Podia dizer, também, das notícias trazidas pelo ex-ouvidor do estado a dizer que conteúdos de gravações oriundas de “grampos” são utilizados por mecanismo de pressão política, mesmo que tenha vindo para a tona que havia autorização judicial a seu uso em investigação criminal.

A solução para evitar abusos assim inaugura capítulo à parte: talvez modificar a presidência das investigações criminais, talvez asseverar a pena para as violações de sigilo, talvez restringir as hipóteses de escuta telefônica.

Todavia, o que melhor interessa é perceber a severa modificação do abuso de poder partido do Estado. Não mais violar a integridade física ou a liberdade, mas avançar contra nossos segredos. Tomar-nos o direito de estarmos sozinhos com nossos próprios pensamentos é cruel não por ferir o corpo, mas por revelar entranhas da intimidade cuja exposição vai doloroso. Até porque, afinal, ainda há de se presumir que deve haver quem não queira aparecer sem roupa por dinheiro algum.

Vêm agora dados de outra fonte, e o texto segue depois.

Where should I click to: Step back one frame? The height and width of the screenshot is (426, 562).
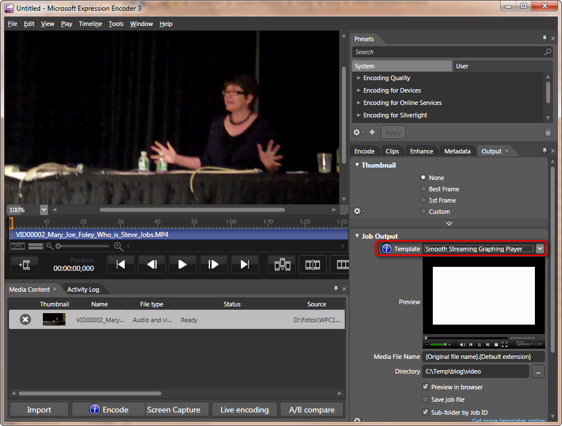[151, 265]
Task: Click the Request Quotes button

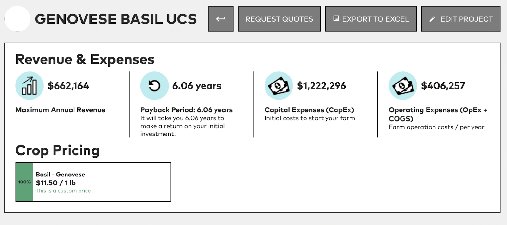Action: (279, 19)
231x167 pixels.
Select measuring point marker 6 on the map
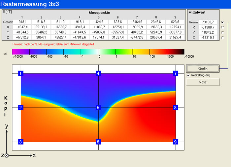98,142
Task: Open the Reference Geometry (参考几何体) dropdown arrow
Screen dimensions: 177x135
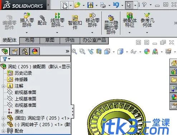Action: 147,33
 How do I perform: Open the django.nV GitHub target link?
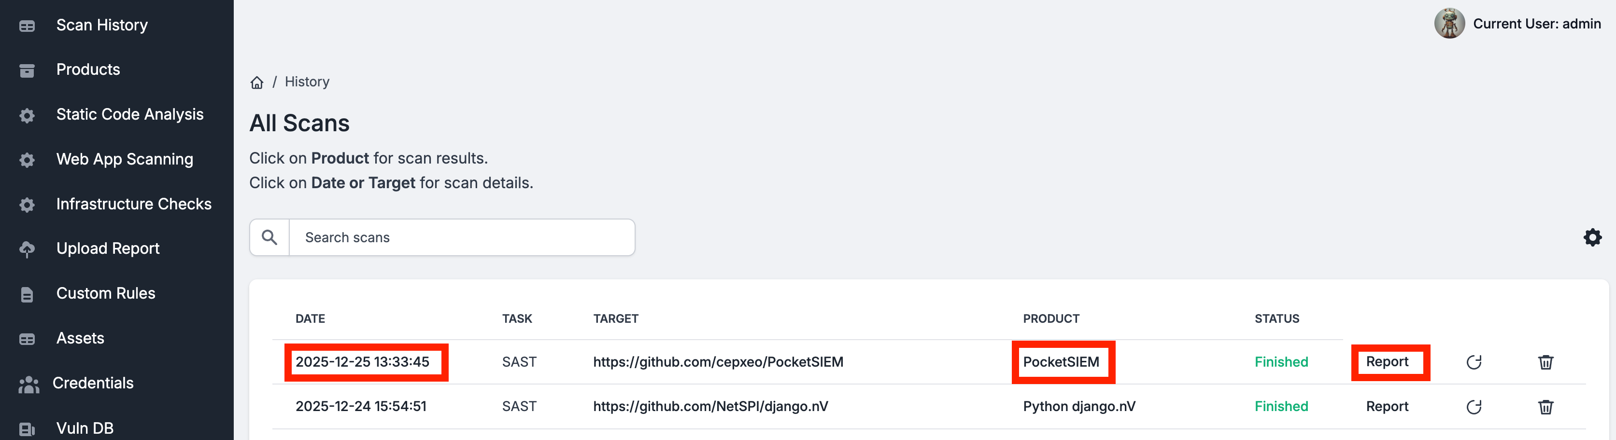pyautogui.click(x=710, y=407)
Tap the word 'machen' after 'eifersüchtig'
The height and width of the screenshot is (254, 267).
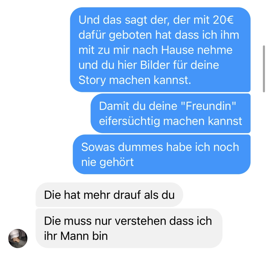184,121
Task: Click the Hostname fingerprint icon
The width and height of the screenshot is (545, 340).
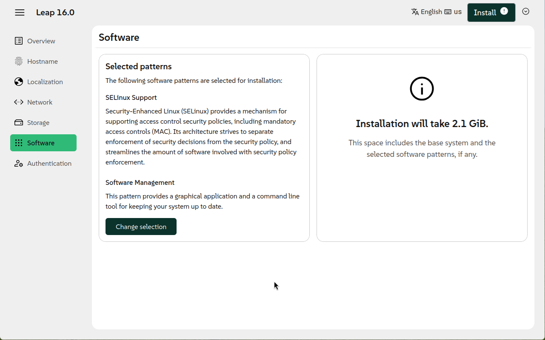Action: (x=19, y=61)
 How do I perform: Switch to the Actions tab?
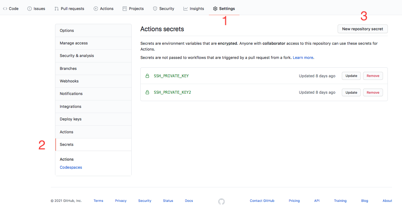(x=103, y=9)
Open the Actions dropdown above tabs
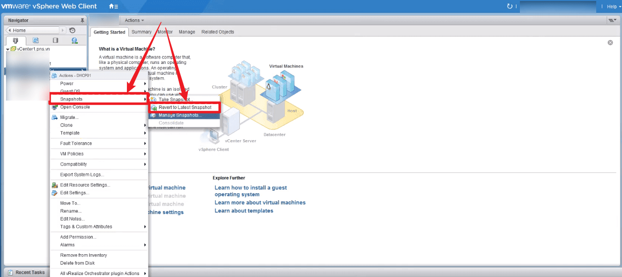 (x=134, y=20)
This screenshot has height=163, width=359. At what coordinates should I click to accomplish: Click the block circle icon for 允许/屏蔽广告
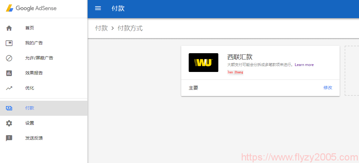(x=9, y=58)
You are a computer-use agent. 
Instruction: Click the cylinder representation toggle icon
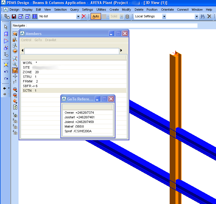click(127, 16)

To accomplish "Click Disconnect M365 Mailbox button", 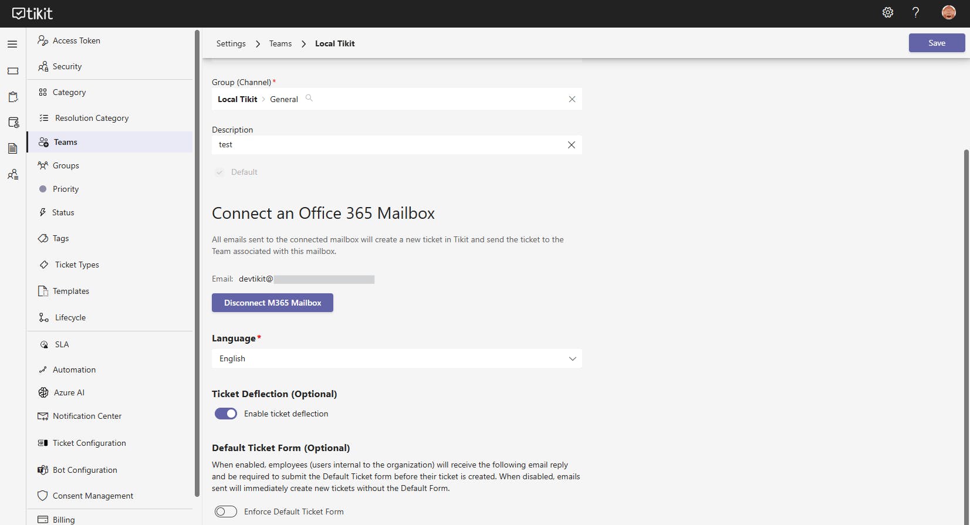I will (272, 303).
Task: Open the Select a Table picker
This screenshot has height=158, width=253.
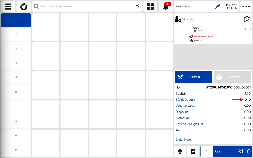Action: coord(194,7)
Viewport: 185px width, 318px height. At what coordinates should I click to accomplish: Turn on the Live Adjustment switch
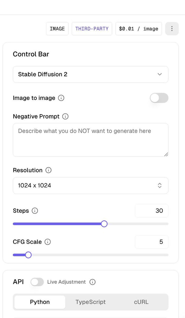tap(37, 282)
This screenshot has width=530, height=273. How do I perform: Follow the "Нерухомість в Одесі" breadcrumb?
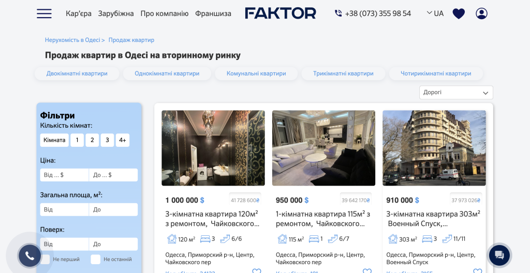72,40
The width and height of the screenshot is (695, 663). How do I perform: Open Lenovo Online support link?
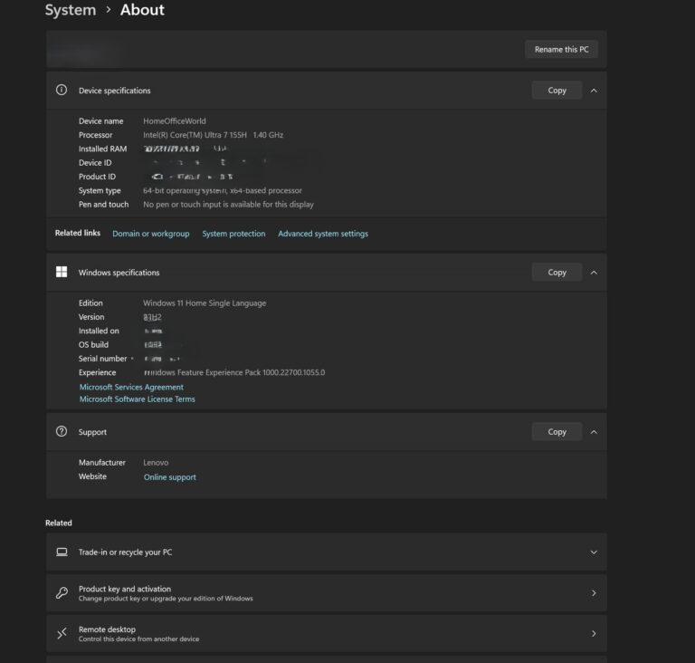point(169,477)
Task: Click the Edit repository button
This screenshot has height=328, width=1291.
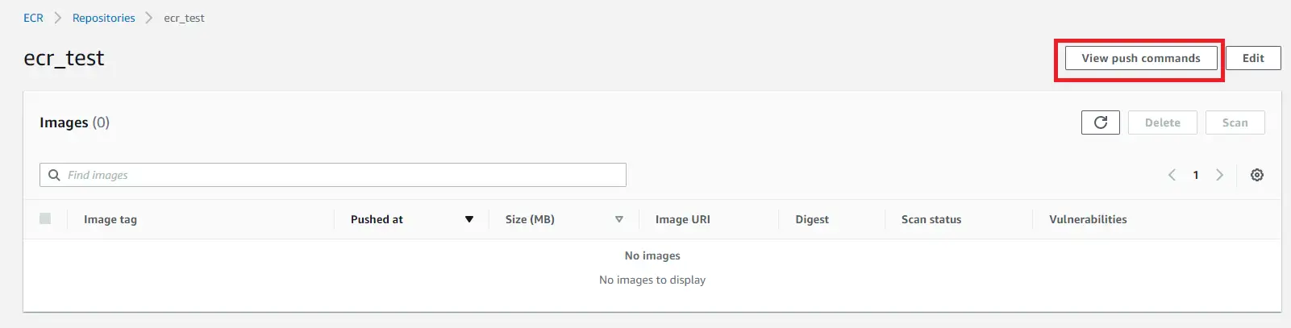Action: coord(1252,58)
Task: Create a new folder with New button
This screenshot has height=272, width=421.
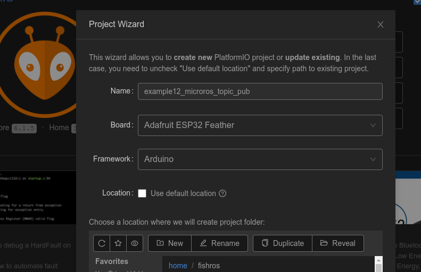Action: tap(170, 243)
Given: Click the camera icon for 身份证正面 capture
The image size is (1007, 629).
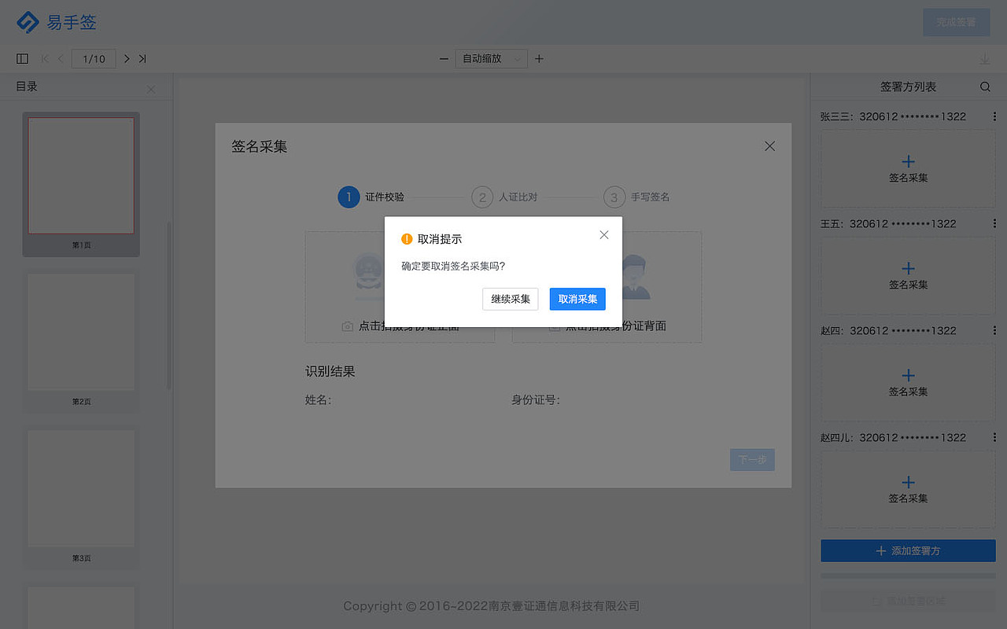Looking at the screenshot, I should coord(347,326).
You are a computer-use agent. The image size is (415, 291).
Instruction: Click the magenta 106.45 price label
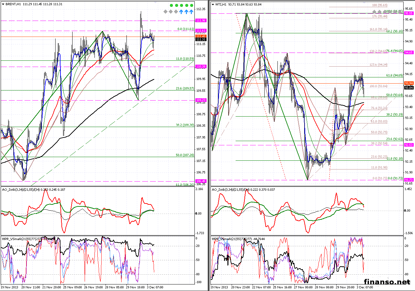[200, 181]
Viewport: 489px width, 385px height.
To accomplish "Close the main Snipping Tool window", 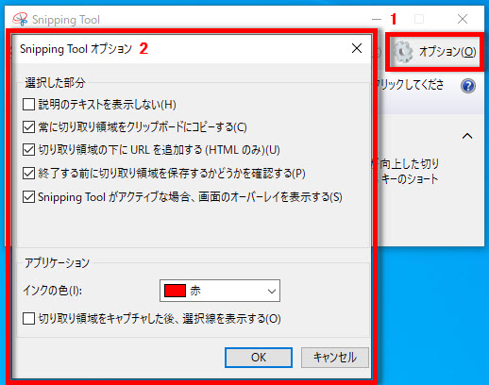I will [x=463, y=19].
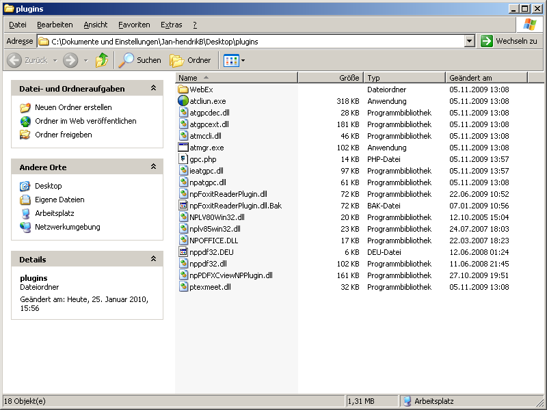
Task: Select the atmgr.exe file icon
Action: click(x=183, y=148)
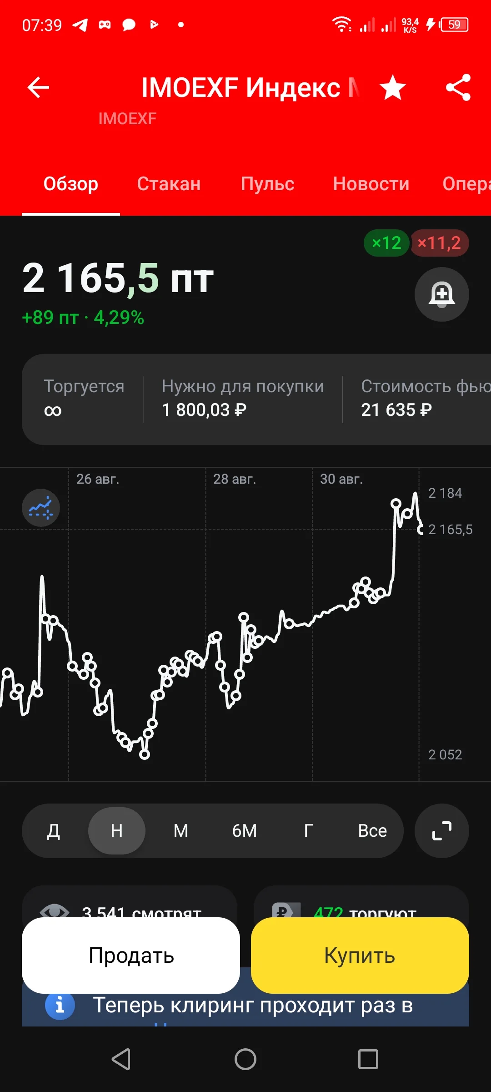The height and width of the screenshot is (1092, 491).
Task: Tap the yellow Купить button
Action: pyautogui.click(x=360, y=955)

José Alexandre Zachia Alan é formado em Direito pela UFPEL e Promotor de Justiça. Atualmente ocupa a 1ª Promotoria de Justiça Especializada do Rio Grande, defendendo interesses coletivos nas áreas do ambiente, patrimônio histórico, direitos do consumidor e ordem econômica, bem como da probidade adminintrativa. É mestrando em Ciências Jrídico-criminais pela Universidade de Lisboa e ex-Professor de Direito Penal da UFPEL. Escreve às quintas-feiras.

5 comt.:

André Luís Leite disse...

Quanto ao BBB é uma ofensa ao cérebro. Em relação à privacidade: um homem publico não pode ter vida privada. Tudo tem um preço e o preço pago para se ter "O poder" é o fim da privacidade. Mexer com o dinheiro do alheio é uma coisa séria demais e todos os contribuintes/eleitores tem o direito e o dever de saber cada passo , atitude e até mesmo pensamento de um homem publico, e caso ele estiver descontente retire-se da vida publica – ai ele pode ter direito a privacidade.

Anônimo disse...

faltou dizer que a entrega das conversas telefônicas ao ouvidor foi feito por um promotor de justiça, que, na Zero Hora de ontem, disse que tinha sido um ato de ingenuidade(santa ingenuidade!) a entrega a um membro do governo do conteúdo de interceptações telefônicas cobertas por sigilo, e que cometeu, na sua ingenuidade, um crime previsto na lei das interceptações.

Natália R. disse...

Bah! Q legal q o Zé vai escrever aqui! E digo q assim me permito chamá-lo pois fui sua aluna na UFPel, inclusive, foi um dos homenageados da turma!

Anônimo disse...

Quanto ao BBB, acrescento: os participantes são desocupados, com baixíssimo índice de instrução, com quase nenhum senso de moral e que são um mau exemplo, principalmente para os adolescentes, que perdem tempo de estudo para acompanhar as 'aventuras' de indivíduos cujas atitudes nada têm de edificantes.

Anônimo disse...

Impressionante:
Agora surgem - vindos de todos os lugares, sumidades antes sumidas que, até então, só assistiam de camarote, todos os programas implantados pelo Governo, para controlar o pensamento nacional. O novo nasce para controlar torcedores de futebol, e ainda tem que faça coro.
Antes do "antes tarde do que nunca", ainda que o silêncio seja um bicho que como a Cuca, vai pegar vocês.Durmam (brilhantes, aculturados)... pra ver!